3+ stars. comprehensive story of the trajectory of JA - songs squabbles drugs (alcohol was the most common destructive drug). I liked listening to the particular music as I was reading about each release- until the execrable Starship era.
Although Ive been a fan for 55 years, I learned lots of new stuff, and put a lot if other things into some kind of order. I felt I got to know each of the 6 core JA musicians a whole lot better.
A great reference book - it would have been enhanced by photos of album covers and track lists, but thats all in wilipedia and the extensive bibliography.

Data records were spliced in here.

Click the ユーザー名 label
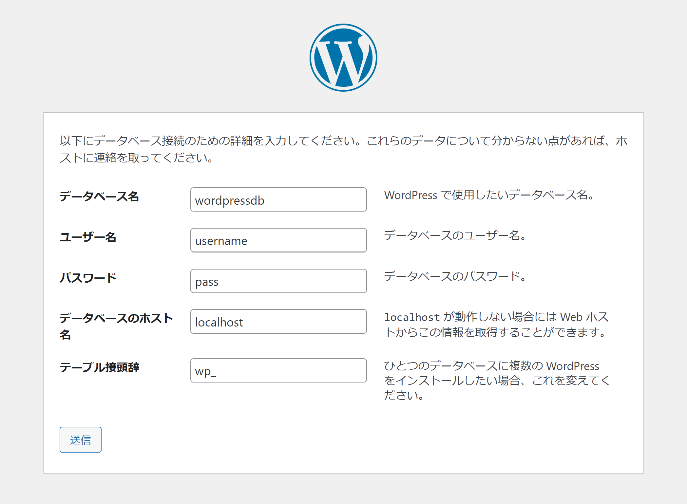 (x=88, y=237)
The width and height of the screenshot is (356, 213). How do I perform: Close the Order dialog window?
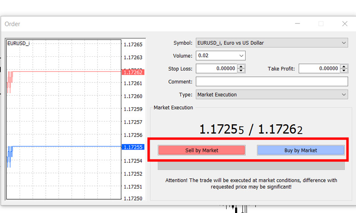click(344, 24)
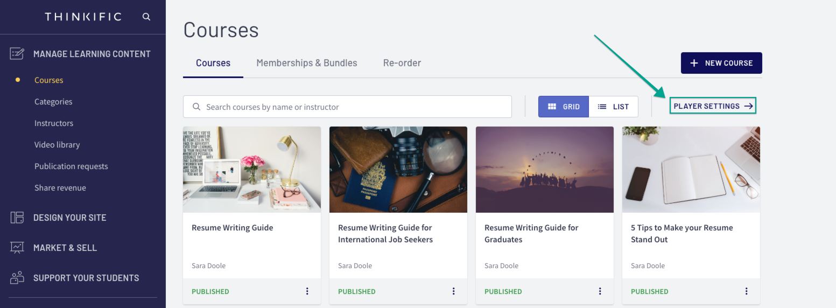836x308 pixels.
Task: Switch to List view
Action: click(614, 107)
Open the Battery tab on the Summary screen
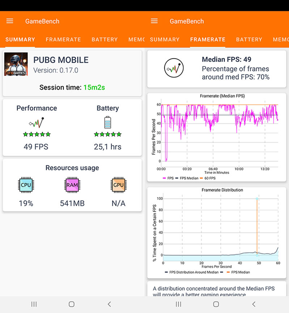This screenshot has width=289, height=313. click(105, 40)
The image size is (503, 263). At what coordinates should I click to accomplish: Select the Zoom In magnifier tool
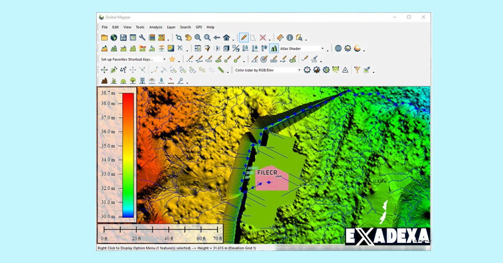(197, 37)
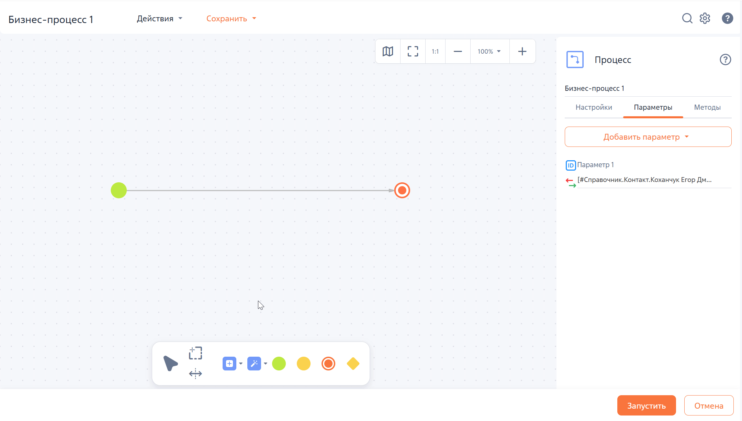Click the magnifier search icon
This screenshot has width=742, height=421.
click(x=687, y=18)
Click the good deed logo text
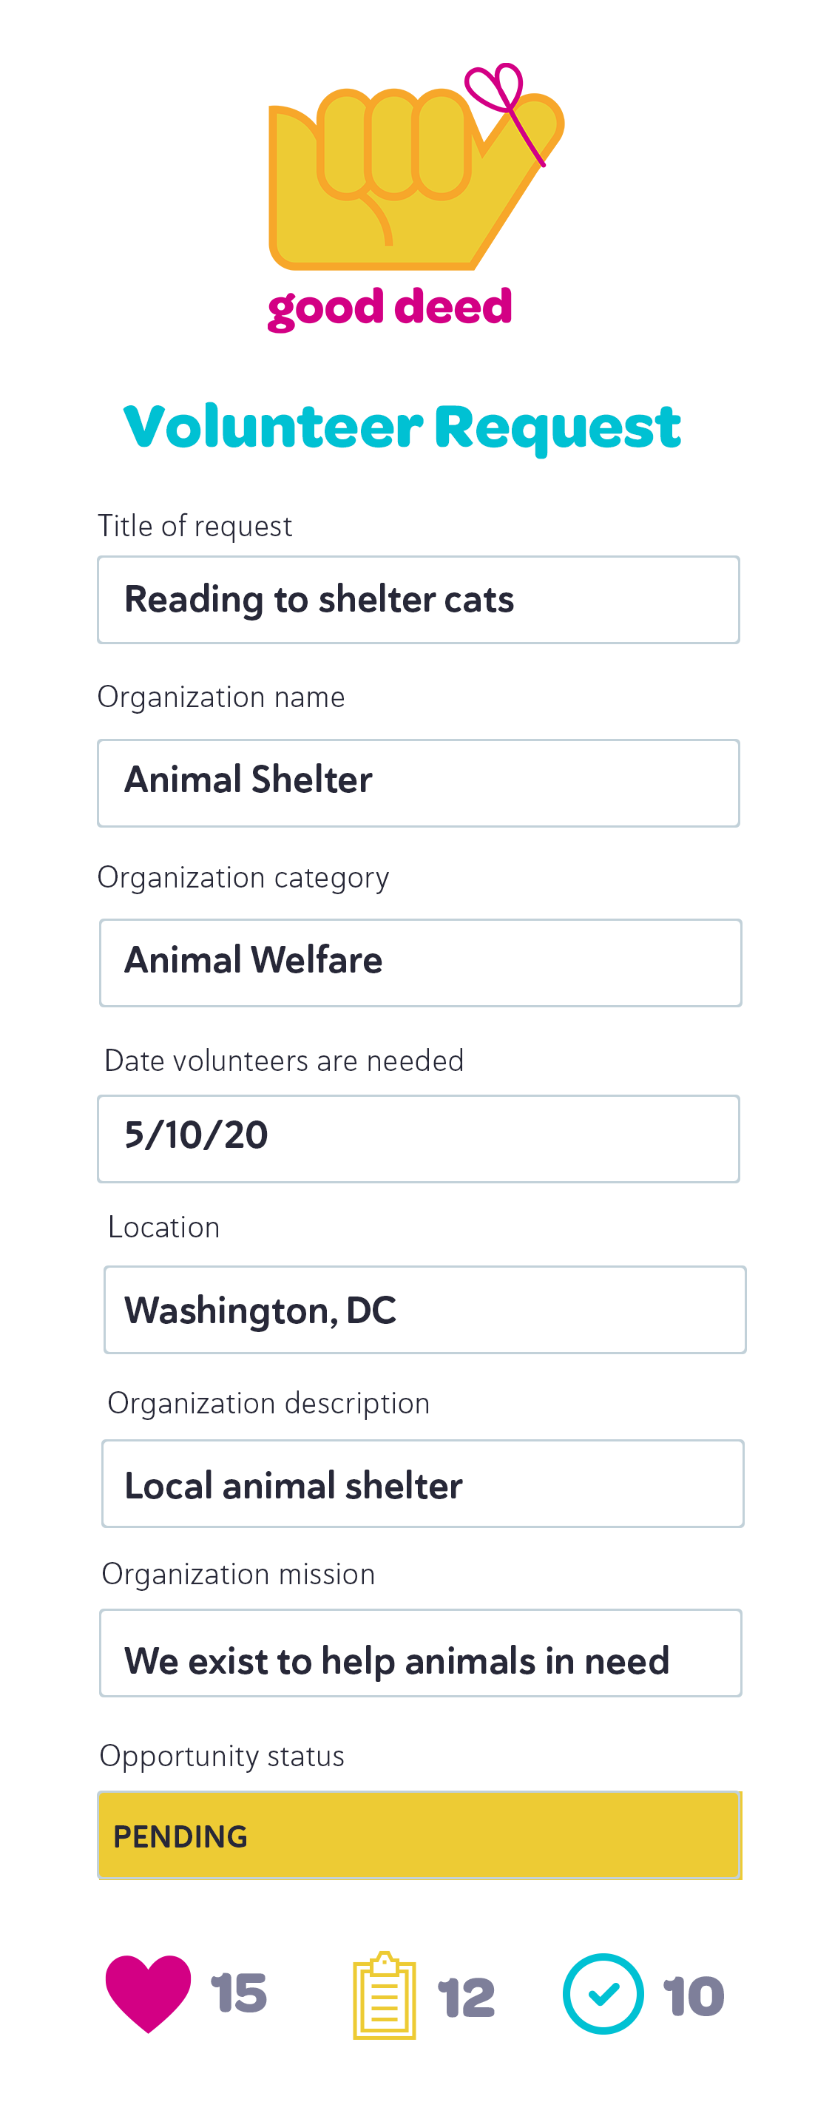 click(x=390, y=308)
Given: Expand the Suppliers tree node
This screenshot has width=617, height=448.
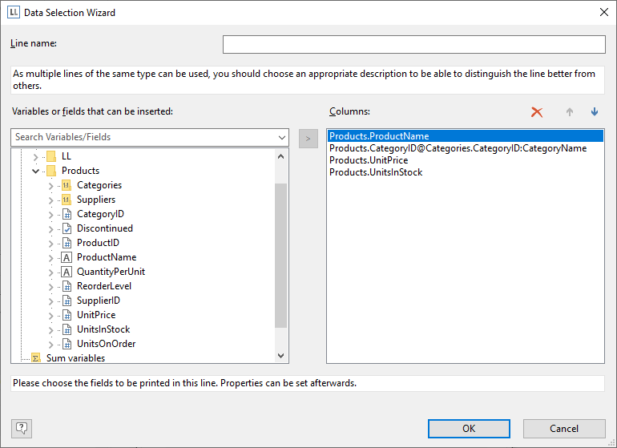Looking at the screenshot, I should pyautogui.click(x=51, y=200).
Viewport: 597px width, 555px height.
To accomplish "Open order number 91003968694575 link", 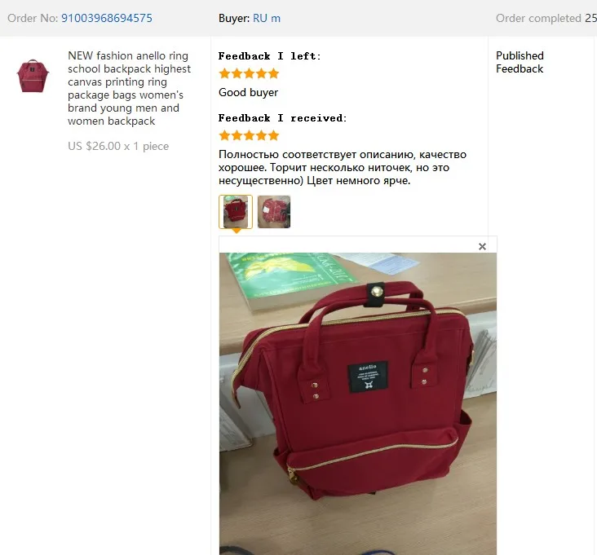I will 107,18.
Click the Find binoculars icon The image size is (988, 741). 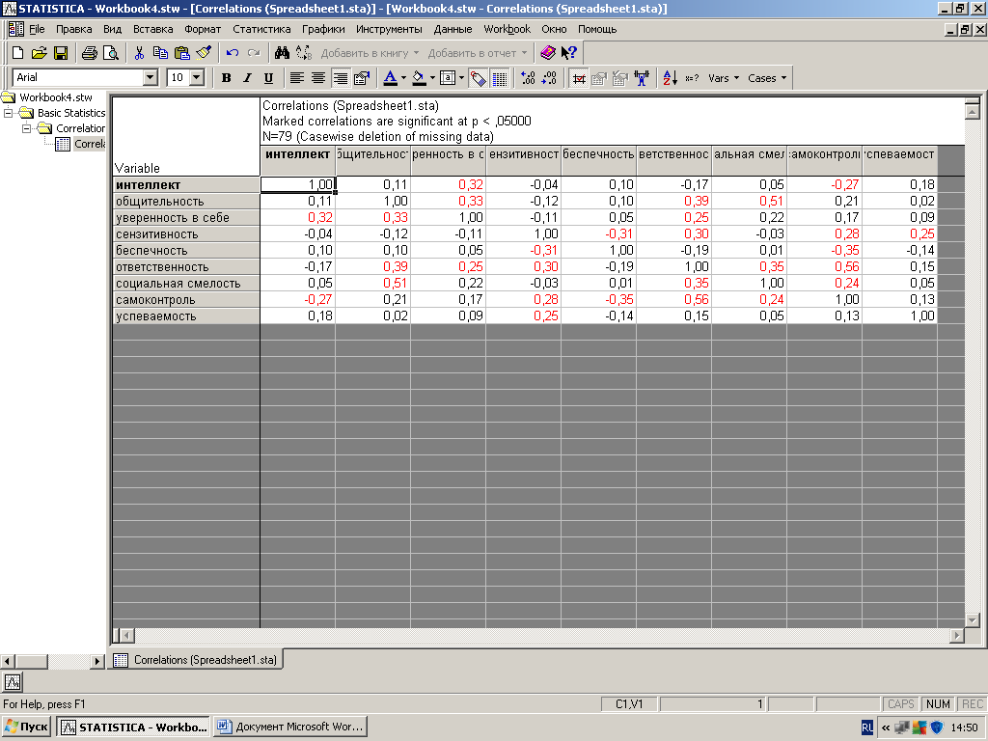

Paul Kantner wrote songs about free society, free music, free this and that and then he sues the rest of the band. i enjoyed the book and it seemed like many people got ripped off in the early days. It destroyed some groups but JA kept going,[probably too long as Jack said "....we're actually as miserable as everybody else."
Not much to say about this one, which comes across as a decent, if rather workmanlike, liner-notes style approach to the band. The lot were so contentious that I ended up not much admiring the band members by the end of it all. Best thing was getting reintroduced to the Airplane's live album, "Bless Its Pointed Little Head."
Great read especially covering the epic 1960’s. The book takes you from the beginning all the way into the Starship era and back to the reunited Airplane’s last stand. Great brief comments by the parties involved keep it all together. Recommended if you love Jefferson Airplane or the 1960’s San Francisco scene.
I got quite a bit of information out of this book; I just didn't feel like I got inside the "characters." At one point the author writes: "In late 1964, Marty Balin's wife left him and took their baby with her." End of anecdote and on to how he met Bill Thompson! You never get much of a sense of the inner lives of these musicians. In spite of that, it is probably a better than average rock book, with lots of detail about fights and troubles and the band's ups and downs. I wish the author had spent more time on the band's beginnings and less time on the long and drawn-out end. 3.5 stars.
As often happens when I read biographies of rock bands and/or musicians, I come away with a somewhat saddening sense of regret. It's similar to the expression "you don't want to see the sausage being made." Even though I know we're all human and have our myriad failings as people and artists, it's a bit disheartening nonetheless to see our one time heroes being depicted, as is so often the case, as way less than flawless specimens of coolness. But this is still a very informative read and I recommend it to anyone who was ever a fan of the Airplane as it is better to live without the glossy lens of adulation for our stars and get to the real truth of what it sometimes means to lead a creative life, greed, hate, turbulence, et al.
"I saw Jefferson Starship in Glasgow last month so it prompted me to read this book again.(I read it on 14 December 2007) It is definitely worth a read for people who have heard the music of Jefferson Airplane and Jefferson Starship. It was written in 2003 so could probably do with an update to cover events since then." was what I wrote on 1 November 2012.
Reading the book for the third time I still found it a fascinating read.
Bit dry, and no one comes out of it really likable. But the book covers the band and its convoluted history over the years in good detail. Worth reading for anyone interested in the Airplane or the San Francisco scene.